Their ability to navigate conflicts with humor underscores the foundation of their friendship, highlighting the importance of trust and reliability in both personal and professional settings.
Will Guidara’s Career Transition: From Restaurateur to Hospitality Guru
Will shares his transformative journey from co-owning Eleven Madison Park, once named the best restaurant in the world, to becoming an author and thought leader in hospitality.
Will recounts the challenges he faced during a fallout with his business partner and the unexpected onset of COVID-19, which forced him to pivot his career path.
This period of uncertainty led to the creation of his bestselling book, Unreasonable Hospitality, emphasizing the importance of treating people with genuine care.
Intertwining Identities: The Blurred Lines Between Personal and Professional Roles
A significant portion of the discussion focuses on how personal identities often become entwined with professional roles, leading to potential conflicts.
They explore scenarios where friendships evolve into business partnerships and the potential pitfalls, such as power imbalances and mismatched commitments.
Navigating Conflicts: Honesty and Vulnerability
Simon and Will emphasize the importance of brutal honesty and vulnerability in maintaining both friendships and business relationships.
This mutual understanding fosters a safe space where both can admit faults without fearing the erosion of respect or friendship.
They discuss how taking risks to be vulnerable can build deeper connections and enhance mutual respect.
Respect and Compartmentalization: Maintaining Professionalism
The conversation delves into the necessity of compartmentalizing personal and professional interactions to preserve both aspects of the relationship.
Simon (37:00): “Respect the person for who they are, for what they are doing, in addition to being their friend.”
Will (36:08): “When you work with family or friends, you must separate the roles to avoid tension.”

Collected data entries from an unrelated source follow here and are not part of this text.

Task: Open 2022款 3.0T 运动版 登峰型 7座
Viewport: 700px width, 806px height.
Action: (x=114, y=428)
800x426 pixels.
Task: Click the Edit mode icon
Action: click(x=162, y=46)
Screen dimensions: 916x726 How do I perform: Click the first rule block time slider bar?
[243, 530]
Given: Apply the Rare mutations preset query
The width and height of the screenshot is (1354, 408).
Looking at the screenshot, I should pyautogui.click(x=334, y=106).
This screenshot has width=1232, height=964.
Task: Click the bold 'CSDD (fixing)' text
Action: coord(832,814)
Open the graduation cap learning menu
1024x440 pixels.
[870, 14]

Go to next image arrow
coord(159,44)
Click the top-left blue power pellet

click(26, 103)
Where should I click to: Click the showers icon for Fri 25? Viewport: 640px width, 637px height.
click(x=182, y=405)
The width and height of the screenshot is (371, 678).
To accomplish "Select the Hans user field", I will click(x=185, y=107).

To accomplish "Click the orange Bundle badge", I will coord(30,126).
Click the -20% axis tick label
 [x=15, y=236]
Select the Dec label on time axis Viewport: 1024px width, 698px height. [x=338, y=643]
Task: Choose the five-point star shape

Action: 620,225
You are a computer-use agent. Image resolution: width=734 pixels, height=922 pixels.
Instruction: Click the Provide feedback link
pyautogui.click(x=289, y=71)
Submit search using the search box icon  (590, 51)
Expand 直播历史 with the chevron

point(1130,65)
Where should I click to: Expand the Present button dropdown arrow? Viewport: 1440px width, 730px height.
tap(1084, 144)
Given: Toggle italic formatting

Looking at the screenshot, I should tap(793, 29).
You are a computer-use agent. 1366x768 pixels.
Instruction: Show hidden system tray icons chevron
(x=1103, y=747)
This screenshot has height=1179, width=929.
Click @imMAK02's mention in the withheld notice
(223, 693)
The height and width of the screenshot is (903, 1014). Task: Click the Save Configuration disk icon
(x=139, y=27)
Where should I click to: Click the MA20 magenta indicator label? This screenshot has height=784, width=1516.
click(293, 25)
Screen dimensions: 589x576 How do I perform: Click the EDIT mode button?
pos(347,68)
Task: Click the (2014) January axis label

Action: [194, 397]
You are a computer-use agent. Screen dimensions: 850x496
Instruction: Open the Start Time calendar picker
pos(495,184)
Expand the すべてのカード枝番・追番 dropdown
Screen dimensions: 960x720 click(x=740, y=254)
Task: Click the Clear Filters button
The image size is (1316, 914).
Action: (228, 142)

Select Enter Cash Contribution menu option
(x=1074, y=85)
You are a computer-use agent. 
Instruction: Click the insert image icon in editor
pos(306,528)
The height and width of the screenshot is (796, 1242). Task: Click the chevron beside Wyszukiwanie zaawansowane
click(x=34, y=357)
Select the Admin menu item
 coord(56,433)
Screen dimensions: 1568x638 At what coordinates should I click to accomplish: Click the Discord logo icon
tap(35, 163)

They illustrate this with examples from military and corporate environments, where respect and clear boundaries are paramount.
Practical Strategies: Ensuring Successful Friendships in Business
Simon and Will offer actionable advice for those considering or currently working with friends:
Set Clear Expectations:
Maintain Dual Relationships:
Establish Open Communication:
Respect Boundaries and Roles:
These strategies aim to prevent the conflation of personal and professional spheres, thereby safeguarding both the business and the friendship.
The Role of Friendship Breakups: Addressing Endings with Grace
A poignant segment addresses the often-overlooked aspect of friendship breakups, drawing parallels to romantic and business relationship dissolutions.
They stress the importance of being intentional and courageous in ending friendships when necessary, emphasizing that such actions are acts of generosity towards oneself and the other person.
Success Stories: Strengthening Bonds Through Collaboration
The episode culminates with Simon celebrating Will’s success, highlighting their collaborative editing process for Unreasonable Hospitality.
Will credits Simon’s honest feedback and editing, demonstrating how a robust friendship can enhance professional endeavors.
Conclusion: Embracing Dual Relationships with Respect and Honesty
In wrapping up, Simon and Will affirm that working with friends is not only possible but can be profoundly rewarding when approached with transparency, respect, and clear boundaries.
Simon (46:37): “You were my friend first. But to stand by you and be a part of your second act while you’re a part of mine...”
Will (46:58): “You started this by saying, is this phase of my life, has it been a surprise? It’s been the greatest surprise ever.”
They conclude that with a solid foundation of friendship and mutual respect, the challenges of merging personal and professional lives can be navigated successfully, leading to both personal growth and business success.
Key Takeaways:
Notable Quotes:
This episode serves as a thoughtful exploration of the complexities involved in merging personal friendships with business partnerships, offering valuable insights and practical advice for listeners navigating similar relationships.